**Your instructions**. A single number is the answer: how many lines of the entries contain the word "screenshot"?

----- Provided data -----

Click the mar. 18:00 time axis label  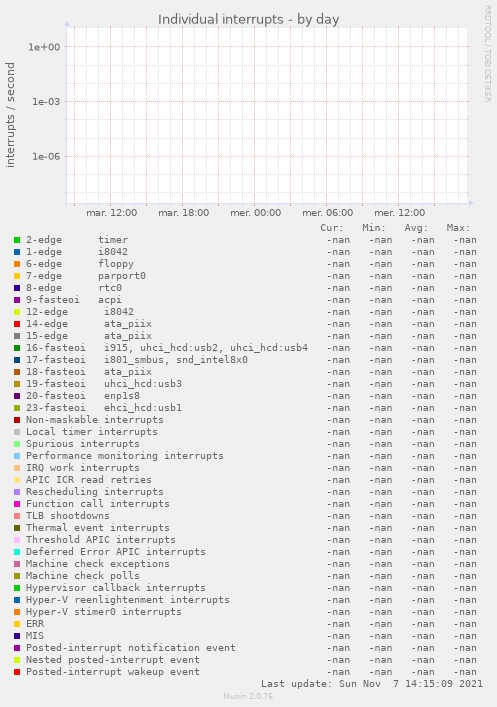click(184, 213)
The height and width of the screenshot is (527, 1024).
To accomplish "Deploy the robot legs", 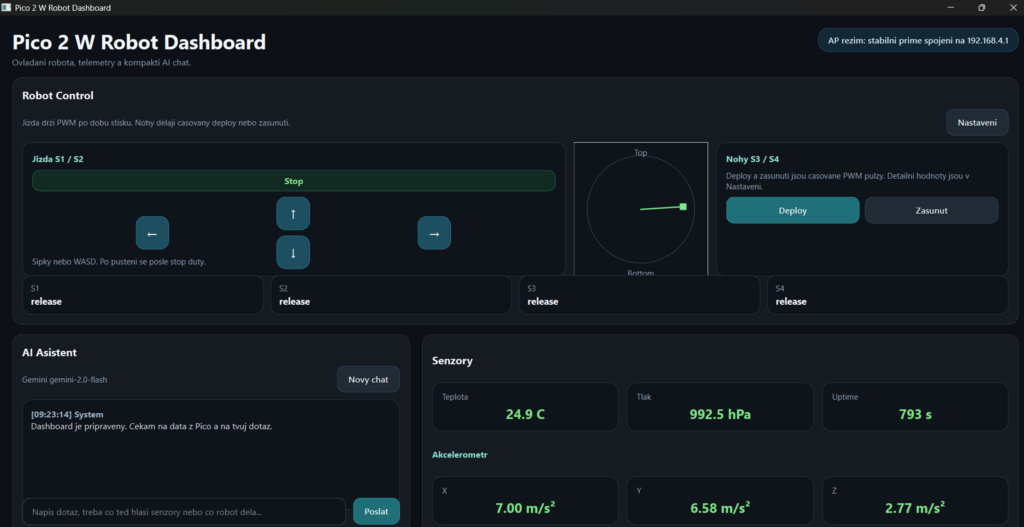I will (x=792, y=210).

-----
----- Provided data -----

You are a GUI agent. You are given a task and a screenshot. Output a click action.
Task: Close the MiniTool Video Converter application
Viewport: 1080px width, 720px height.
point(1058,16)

-----

**Solution**. 2